Wednesday, September 27, 2006

Bernard Ebbers' Trail of Tears

You've got to hand it to Bernard Ebbers. It takes a certain strength of character to drive oneself through the prison gates when reporting for a life sentence. (Technically, Ebbers' securities fraud sentence is 25 years--21 or so with good behavior--but at 65 and with a heart condition, it might as well be life.) Ebbers, who had remained free on bail during his trial and appeal, was ordered to report to a Louisiana federal prison by 2 P.M. yesterday. This he accomplished in style, waking up in his Mississippi home and driving the 230 miles to FCI Oakdale in a late-model Mercedes. The vehicle--rented, I suspect, since Ebbers forfeited virtually all of his $45 million personal wealth--sent a clear message to his government-salaried prosecutors: you can take away my money, you can even take away my freedom, but you can't touch my class.

But, Lord, what must go through a man's mind as the dashboard clock and odometer tick away the last hours and miles of his freedom? What could Ebbers and his wife have talked about on the final journey of their marriage? Did they listen to the radio? Stop for gas? At a cheap motel? (There are no conjugal visits in federal prisons--imagine knowing that you're done with that for good.) And where would you go for lunch, the last restaurant meal of your existence? Could you make it through the Fixins Bar at Roy Rogers without losing your mind?
And you just have to wonder how strong was the temptation to point the car South; flee across the border for another day, week, maybe years of freedom if he had planned it well enough. So what if they eventually caught him--what could they do, put him in prison?

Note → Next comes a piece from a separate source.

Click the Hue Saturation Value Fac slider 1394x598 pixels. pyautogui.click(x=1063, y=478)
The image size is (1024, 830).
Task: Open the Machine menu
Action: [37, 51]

Alternatively, why not follow Ken Lay's easy way out? A last dinner party with friends and family, prime rib garnished with 1500 mg of Seconol, and off to bed for the ultimate bail jump. Does a rational human being deliver himself up alive for a lifetime of bondage?

I have to say that the prospect of retirement, senescence, and death behind bars makes me almost sorry for Bernard Ebbers. But then I think of all those Worldcom pensioners whose post-65 plans didn't turn out as expected, either, and... not so much.

1 comment:

  1. Did you hear about the sentencing for Mr. E. Forbes Smiley, noted map thief?

    He only got 3.5 years in the federal pokey, because of his 'help' in locating some of the maps he stole.

    Oddly, he just can't seem to remember what happened to some of them, but the judge seemed to look kindly on his faulty memory.

    So clearly there's white collar prison and then there's white collar prison.